In September 2000, BBC1 brought us My Family. Seen by its star Robert Lindsay as an antidote to typical British sitcoms (“I thought they were caricatured and stereotyped, too quickly rehearsed and over-expansive because of the studio audience”), My Family is notable for the BBC in that it utilises proven American talent behind the camera. For the first series, Fred Barron (of The Larry Sanders Show and Seinfeld fame) headed up a large team of American and British scriptwriters. Their intention was to craft stories using the actor’s input that would examine topical issues. To Lindsay though, the most important aspect of My Family (and a factor that he believes distinguishes American sitcoms from their British equivalents) is the fact that Barron’s writing team tailor their scripts to the personalities of the lead performers. Whilst containing a very stereotypical premise (Lindsay plays Ben Harper a dentist who is married to a tourist-guide and has three smart aleck kids) that allows the programme to attract a mainstream audience, the ruthlessness of the American scriptwriting process (a single episode can go through up to 12 drafts) ensures that a My Family script outguns all of its British rivals in terms of jokes-per-page.

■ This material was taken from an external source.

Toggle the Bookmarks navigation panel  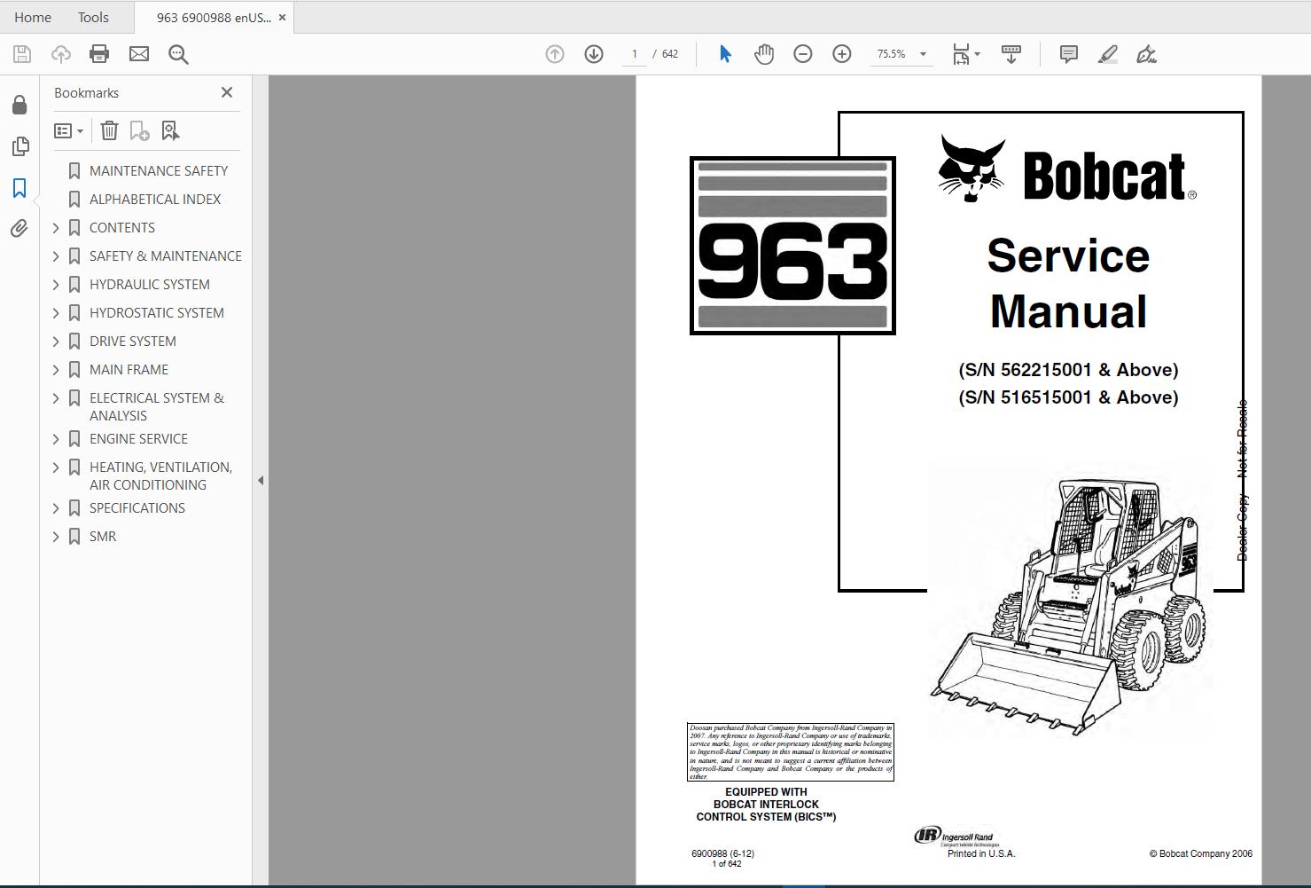click(20, 188)
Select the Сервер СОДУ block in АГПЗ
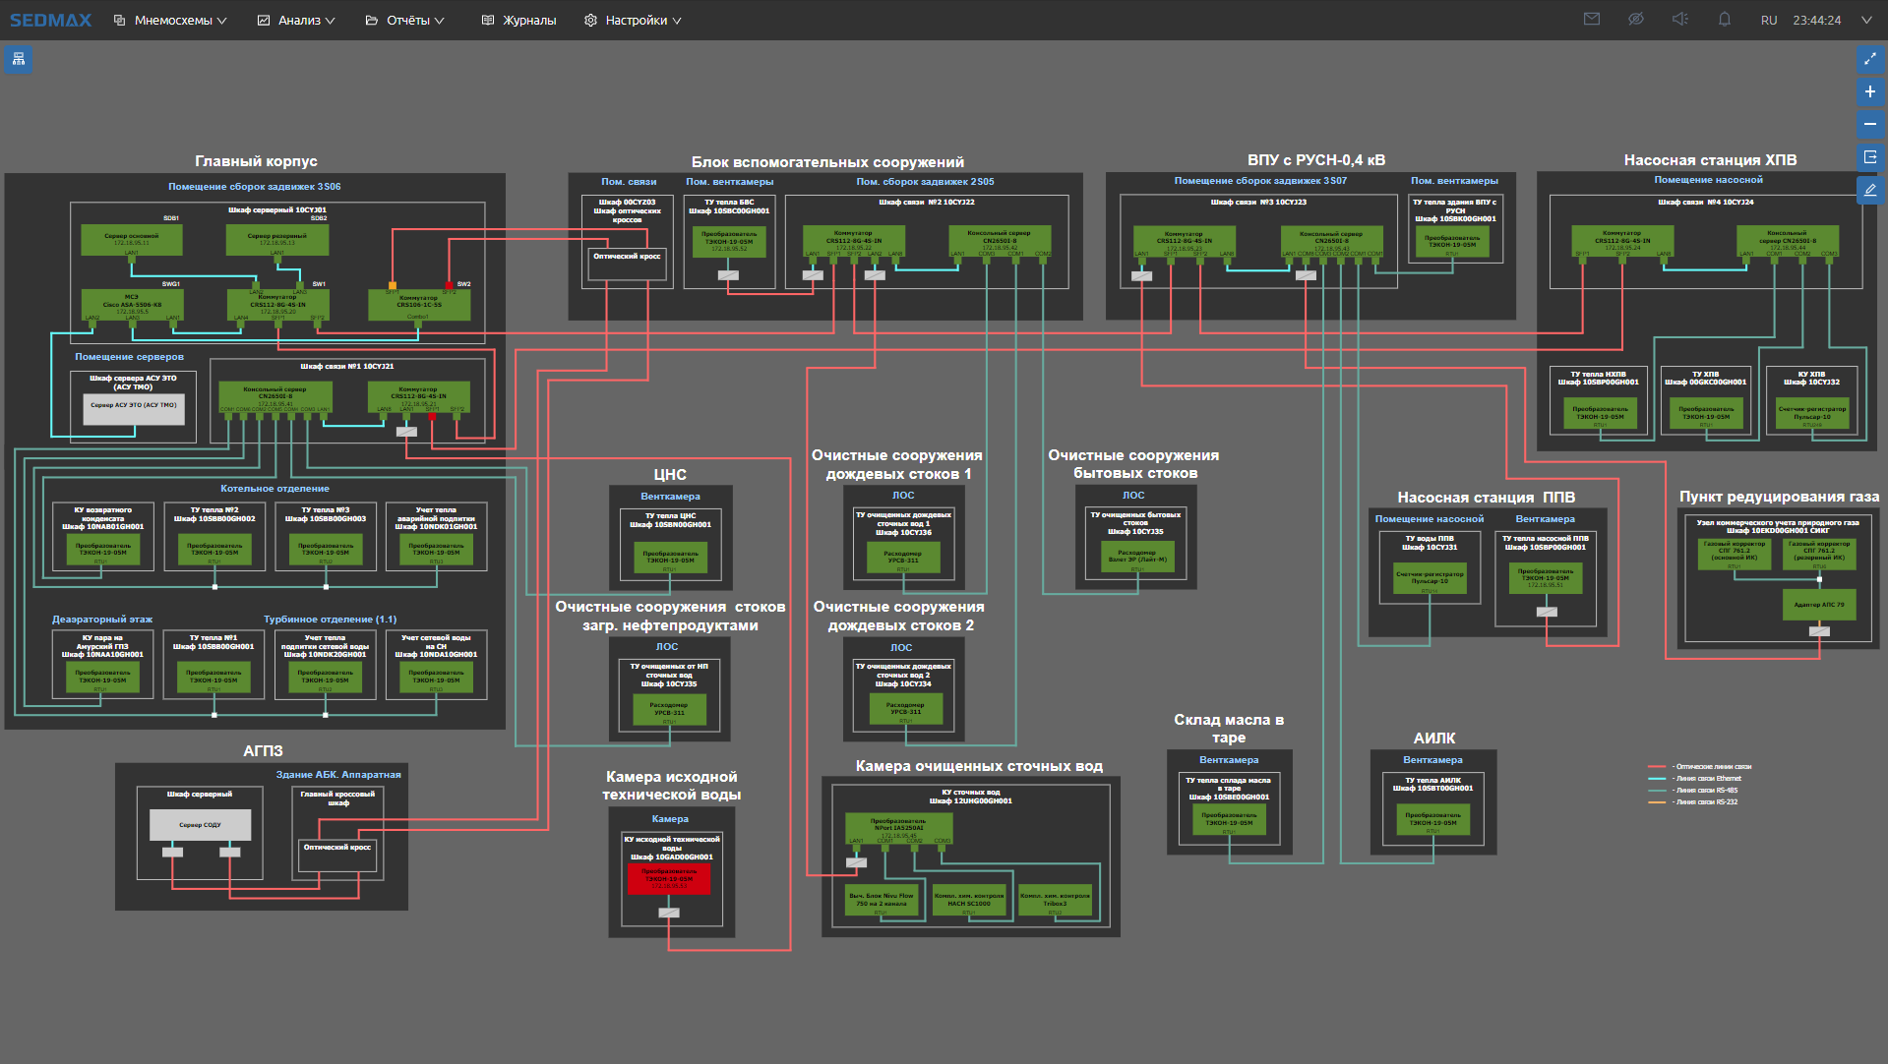The height and width of the screenshot is (1064, 1888). 200,825
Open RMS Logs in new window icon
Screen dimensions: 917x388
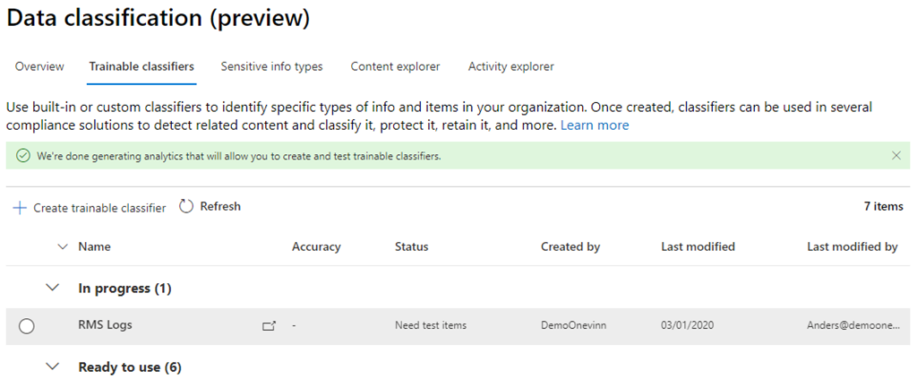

Audience’s natural suspicion towards new sitcoms meant that My Family got off to a relatively slow start, however the series is now well established, commanding almost 8 million viewers on a regular basis. Unsurprisingly, Jon Plowman, the BBC’s head of comedy entertainment commissioned longer runs of both My Family and My Hero whilst he continued to seek out other new sitcoms that will continue “pushing boundaries post-watershed”.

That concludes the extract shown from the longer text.